**What to produce**
Transfer the items from the line with "The height and width of the screenshot is (720, 1200)." to the line with "Click the app", both lines included, with the requests kept as they are and 100 added to every coordinate in the answers.

**Record list**
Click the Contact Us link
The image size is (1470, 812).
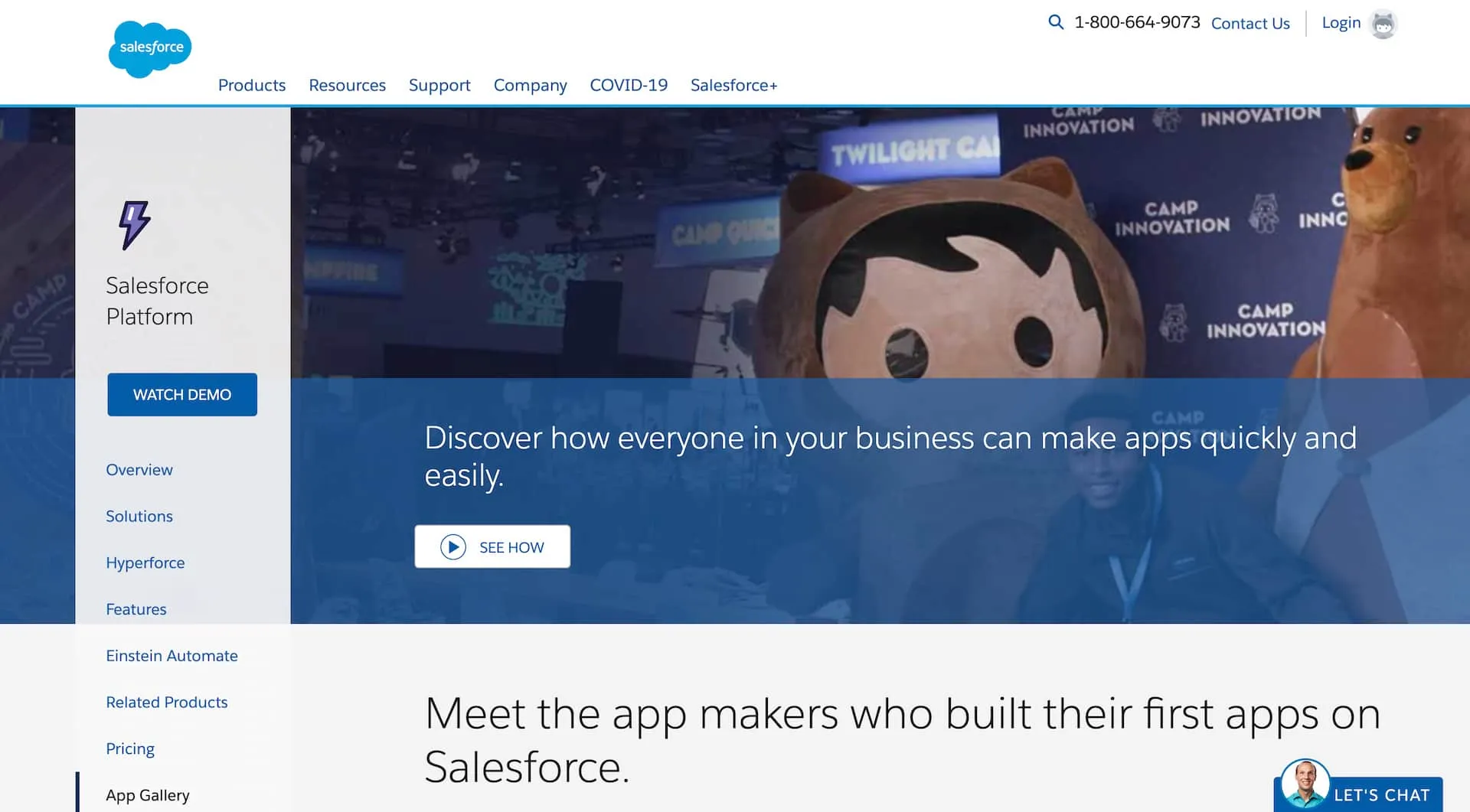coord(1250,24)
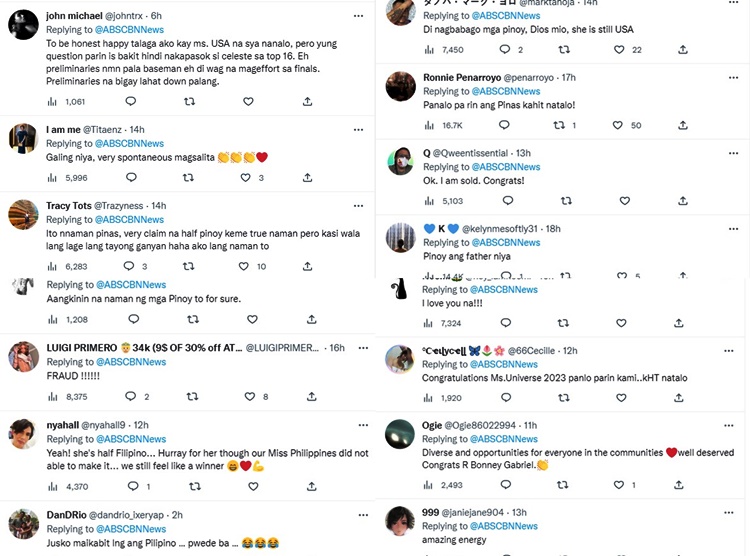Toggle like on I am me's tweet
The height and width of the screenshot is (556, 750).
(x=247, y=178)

==

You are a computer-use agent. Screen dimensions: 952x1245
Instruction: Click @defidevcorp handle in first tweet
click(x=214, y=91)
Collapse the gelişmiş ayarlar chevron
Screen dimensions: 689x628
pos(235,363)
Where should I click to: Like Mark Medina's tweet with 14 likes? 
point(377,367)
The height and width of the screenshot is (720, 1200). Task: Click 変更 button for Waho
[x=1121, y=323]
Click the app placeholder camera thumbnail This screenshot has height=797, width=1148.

**Answer in full**
The height and width of the screenshot is (720, 1200). Task: Click 変更 button for Waho
[x=1221, y=423]
Click the app placeholder camera thumbnail This screenshot has height=797, width=1148.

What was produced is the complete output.